3 pensieri su “Dialogare con l’intelligenza artificiale significa anche scoprire qualcosa di noi

  1. Articolo delizioso. Con la sua dignità analogica, quella fatta di letture lente, memoria lunga e ironia temprata, ha dimostrato che per dialogare con l’AI non serve essere nativi digitali, poiché basta possedere un software interiore robusto.
    In fondo, se ogni intervista all’AI è in realtà un’intervista a chi pone le domande, possiamo stare tranquilli, perché finché le domande saranno così intelligenti l’intelligenza umana non correrà alcun rischio di estinzione. Complimenti davvero.

  2. Complimenti per la capacità di mettersi in discussione, non è questione di essere o meno analogici, ma di ponderare e analizzare le trasformazioni, e il suo background glielo permette.
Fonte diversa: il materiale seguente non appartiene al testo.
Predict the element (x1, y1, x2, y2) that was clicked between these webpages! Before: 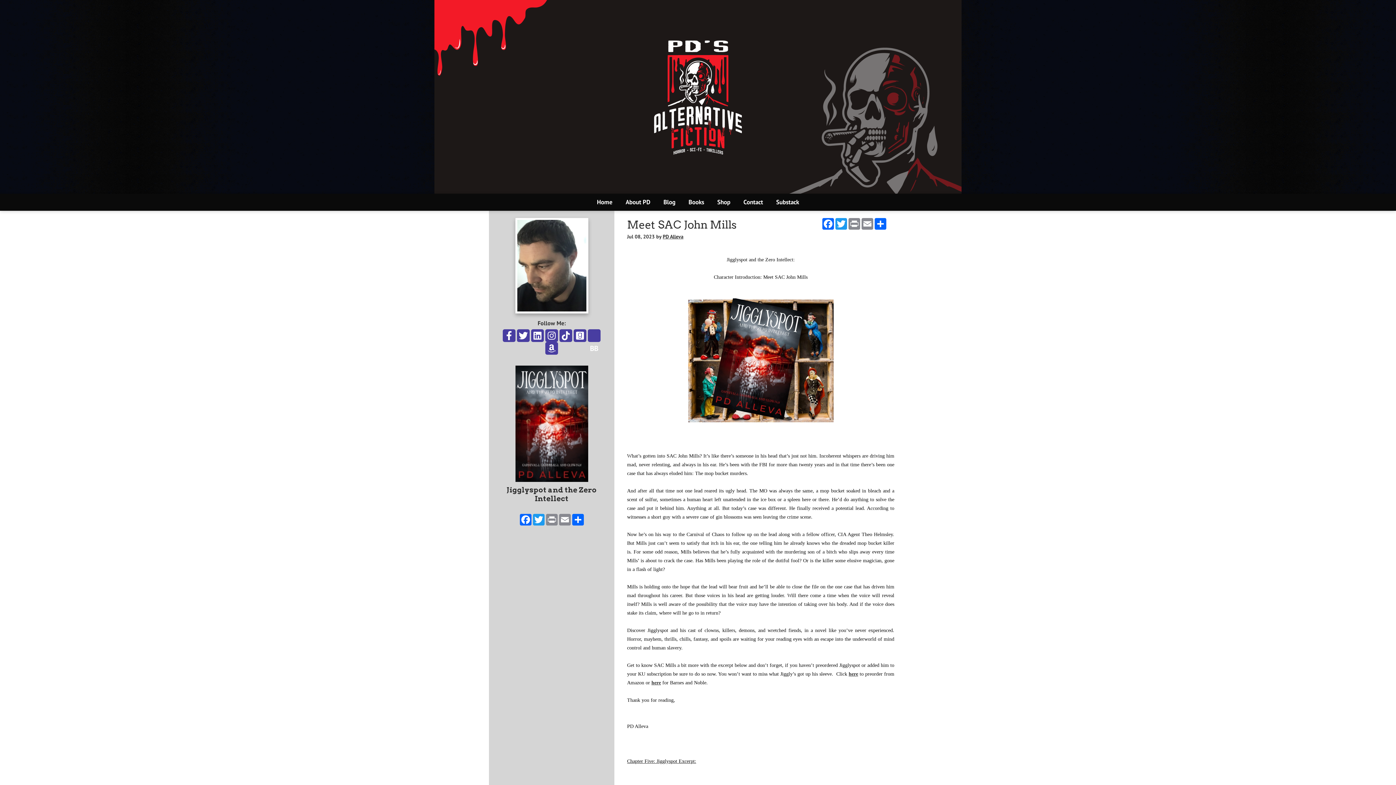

    Personamente appartengo alla generazione digitale, un boomer del ’52, un primo passaggio analogico alle superiori, poi sempre digitale, dagli albori in poi. Il che non significa dominarne gli aspetti nel loro insieme, troppo esteso è l’oggi digitale, quanto saper con più facilità interpretare i cambiamenti.
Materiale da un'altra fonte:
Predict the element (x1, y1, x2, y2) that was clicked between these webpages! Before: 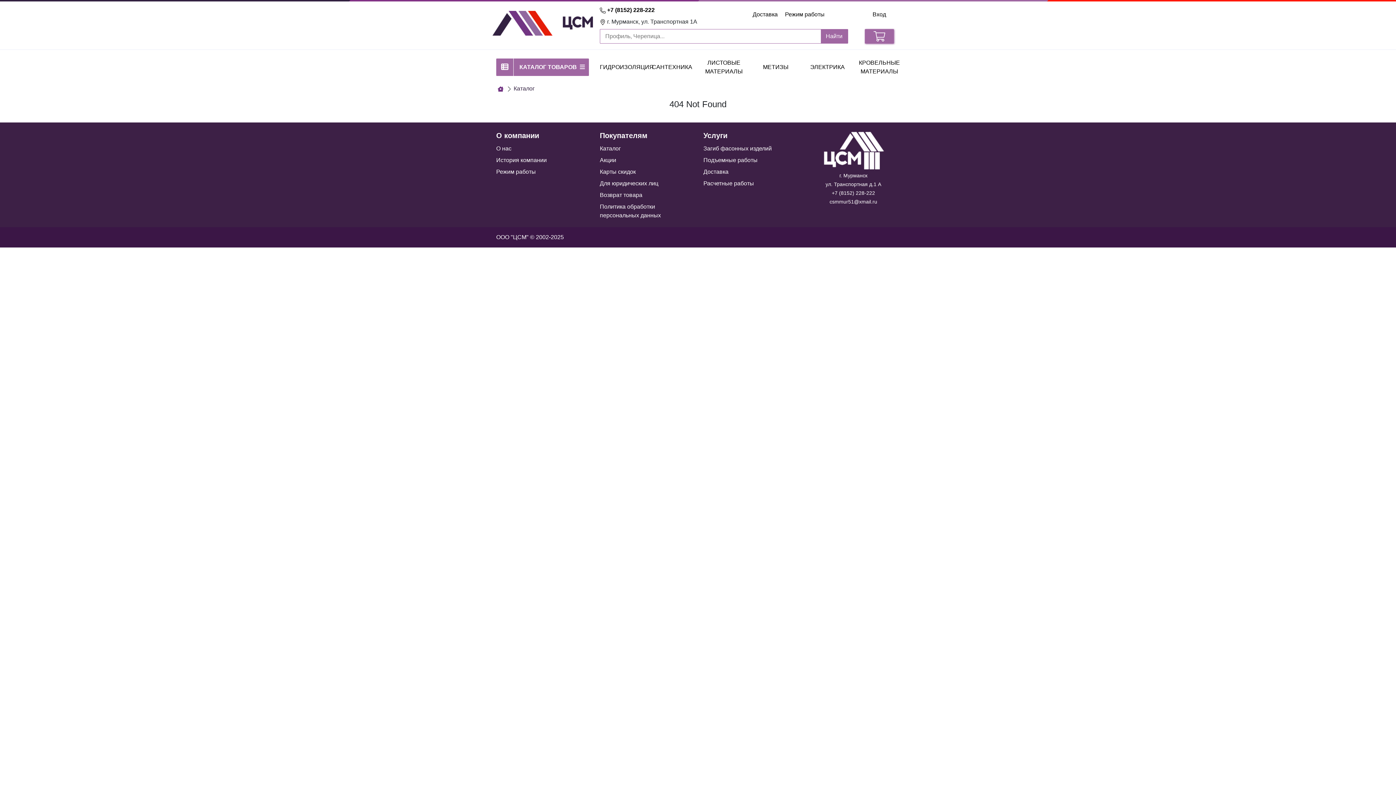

    Il mio background nasce più tecnico utilizzatore, per spostarsi sul marketing e finire nel management, niente di che intendiamoci, sufficiente tuttavia per costruire un orizzonte ampio.

    Ebbene sì, anch’io ho dialogato con la AI, per capire il percorso che può attendere l’Italia produttiva, quella che più mi appassiona e dispera per il suo 95% di micro PMI, con l’uso della AI medesima.
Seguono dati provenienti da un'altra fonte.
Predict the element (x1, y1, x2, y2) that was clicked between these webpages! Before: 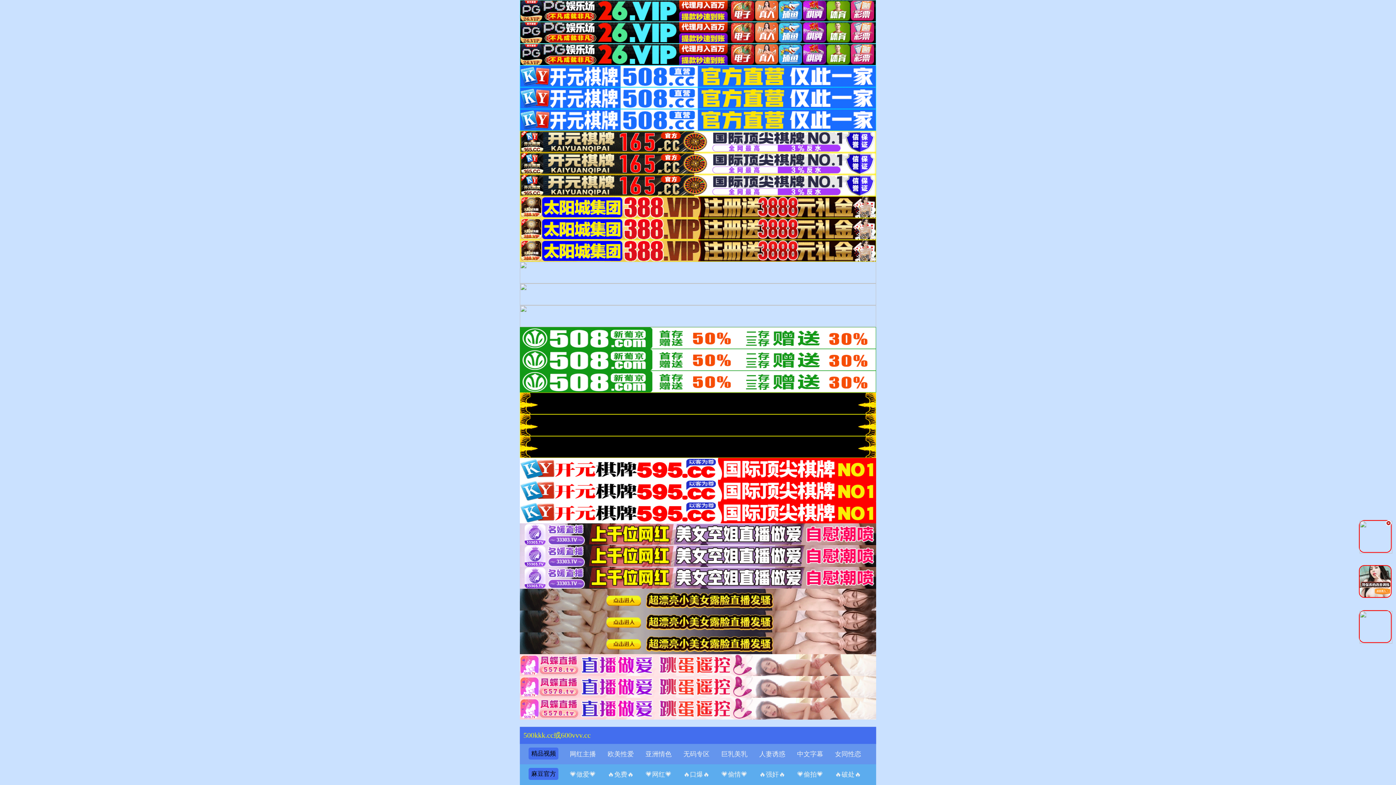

    Chiedere al diretto interessato il suo futuro non è mai una saggia idea, ma la AI ha quelle caratteristiche impersonali che lei ha citato, un po’ ruffiana sì, adulatrice a volte, ma con una ricchezza di analisi e visioni da lasciare sconcertati.

    E’ stato un dialogo in cui ho ripercorso a ritroso i miei 50 anni di vita professionale, sempre vissuti col motto “A curious man in a changing world”, dove la bellezza di 18 anni in una multinazionale (a conduzione italiana come sempre affermato) mi ha aperto chiavi di lettura impensabili nel mesto tran tran padronale italico.

    La AI rappresenta la nuova rivoluzione sociale, ahimè gestita da una classe politica ed imprenditoriale formata, e legata, sul modello dello Stato Sociale. Assieme alla AI abbiamo convenuto che possa ripetersi la trappola dei Sistemi di Qualità, una mera adozione burocratica. Ma la AI, per fortuna, non si ferma al pessimismo, propone anche una serie di soluzioni per uscire dalla “trappola”, tutte fanno leva sull’uomo in sè, sulla sua volontà di cambiare, tornando a confluire sul ragionamentol espresso nel suo dialogo con l’altra AI. Ma saranno veramente diverse?